The earlier studies suggest that the increased food availability immediately after rain in Mudumalai may account for such large aggregations (Varman & Sukumar 1993; Ramesh et al. 2012). In Bandipur, an aggregation of 39 individuals was observed near a pond in response to a Dhole pack, indicating antipredator strategy which also contributes to large aggregations (Johnsingh 1983). Although several speculations are advanced to explain the large aggregations among Sambar individuals, there is no concrete evidence to describe why such infrequent aggregations occur. Based on the previous records it is inferred that resource availability, water holes, feeding sites including swampy grasslands, salt lick areas, predator pressure, reproduction, parental care, rainfall, vegetation cover characteristics, and climate are some of the factors known to influence large aggregations of Sambar. How these factors individually or in combination act upon the large aggregations of Sambar merits further detailed study.

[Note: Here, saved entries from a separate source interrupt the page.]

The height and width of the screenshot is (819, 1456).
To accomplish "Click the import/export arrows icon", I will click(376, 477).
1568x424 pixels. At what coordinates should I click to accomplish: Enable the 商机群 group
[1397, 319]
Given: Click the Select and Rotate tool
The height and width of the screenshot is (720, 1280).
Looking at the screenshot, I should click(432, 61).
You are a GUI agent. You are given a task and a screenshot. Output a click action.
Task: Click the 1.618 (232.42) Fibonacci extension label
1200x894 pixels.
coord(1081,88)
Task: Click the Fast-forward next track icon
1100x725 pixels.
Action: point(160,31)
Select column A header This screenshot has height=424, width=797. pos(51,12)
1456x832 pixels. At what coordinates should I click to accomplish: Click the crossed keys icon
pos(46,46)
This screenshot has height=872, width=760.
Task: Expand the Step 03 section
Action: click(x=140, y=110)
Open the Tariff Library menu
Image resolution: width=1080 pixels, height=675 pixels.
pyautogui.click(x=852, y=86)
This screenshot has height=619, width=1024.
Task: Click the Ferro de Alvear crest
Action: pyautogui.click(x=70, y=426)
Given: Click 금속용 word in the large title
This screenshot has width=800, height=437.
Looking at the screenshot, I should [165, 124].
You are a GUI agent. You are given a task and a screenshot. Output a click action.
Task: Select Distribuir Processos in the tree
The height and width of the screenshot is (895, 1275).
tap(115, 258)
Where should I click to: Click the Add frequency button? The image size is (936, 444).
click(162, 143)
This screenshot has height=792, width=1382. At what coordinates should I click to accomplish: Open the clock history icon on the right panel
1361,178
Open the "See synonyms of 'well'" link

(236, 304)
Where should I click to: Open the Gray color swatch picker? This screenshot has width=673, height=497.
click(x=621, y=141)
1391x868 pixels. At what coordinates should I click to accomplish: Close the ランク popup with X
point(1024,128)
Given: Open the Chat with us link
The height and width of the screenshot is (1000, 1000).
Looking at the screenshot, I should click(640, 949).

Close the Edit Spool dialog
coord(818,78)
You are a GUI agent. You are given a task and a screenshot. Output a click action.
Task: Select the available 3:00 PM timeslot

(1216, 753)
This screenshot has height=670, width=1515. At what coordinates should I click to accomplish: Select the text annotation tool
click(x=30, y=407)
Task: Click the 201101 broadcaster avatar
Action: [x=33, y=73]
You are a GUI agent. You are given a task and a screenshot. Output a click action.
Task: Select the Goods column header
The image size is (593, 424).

The present observation is the first large gathering of sambar reported from Sathyamangalam TR. The large aggregation of Sambar in the Moyar landscape denotes that the grassland savannah (Image 2) is a preferred habitat on a seasonal basis. Similar reports of large gatherings of Sambar are available primarily from the adjacent contiguous landscapes, viz., Mudumalai and Bandipur TRs (Table 1). Interestingly, all previous large group size reports are from famous tiger reserves of India (Table 1), which denotes the importance of this species as prey to large predators. Sambar is a preferred prey species for carnivores such as Tigers, Leopards, Dholes (Varman & Sukumar 1993; Sankar & Acharya 2004), and pythons (Bhupathy et al. 2014). Recently Jhala et al. (2020) reported that the Sambar density in Sathyamangalam TR was higher (8.97/ km2) than Mudumalai TR (3.21/ km2). Considering the Sambar’s preference for cover and avoidance of disturbance, its high abundance would be a reliable indication of the health of the forest ecosystem in the study area. The availability of suitable habitat and better habitat management practices implemented by the local forest department could be a reason for such a high Sambar density that can potentially assist in holding high densities of large predators in the Moyar River valley landscape. The grassland (Image 1a,b) where the congregation was observed could be an important habitat for the Sambar. Further, the depleting grassland habitats in the plains due to the rapid spread of invasive species like Prosopis juliflora and Lantana camara is a cause for concern. Hence, providing special attention to this habitat in the management aspects can be critical for the long-term conservation of this globally threatened species within the study area.

 

Table 1. Maximum number in Sambar groups reported by other authors in India.

 

 

Group Size (N)

Location

Authors

1

9

Kanha Tiger Reserve, Madhya Pradesh

Schaller 1967

2

10

Periyar Tiger Reserve, Kerala

Ramachandran et al. 1986

3

15

Mudumalai Tiger Reserve, Tamil Nadu

Krishnan 1972

4

28

Sariska Tiger Reserve, Rajasthan

Sankar 1994

5

39

Bandipur Tiger Reserve, Karnataka

Johnsingh 1983

6

44

Sathyamangalam Tiger Reserve, Tamil Nadu

Present observation

7

45

Mudumalai Tiger Reserve, Tamil Nadu

Prasanna 1990

8

36–45

Mudumalai Tiger Reserve, Tamil Nadu

Ramesh et al. 2012

9

50

Mudumalai Tiger Reserve, Tamil Nadu

Varman & Sukumar 1993

10

150–200*

Simlipal Tiger Reserve, Odisha

Jammal & Johnsingh 2015

*Aggregate every night in and around salt lick near the Bakmuda Range office, and this is the largest aggregation reported in the native range of Sambar.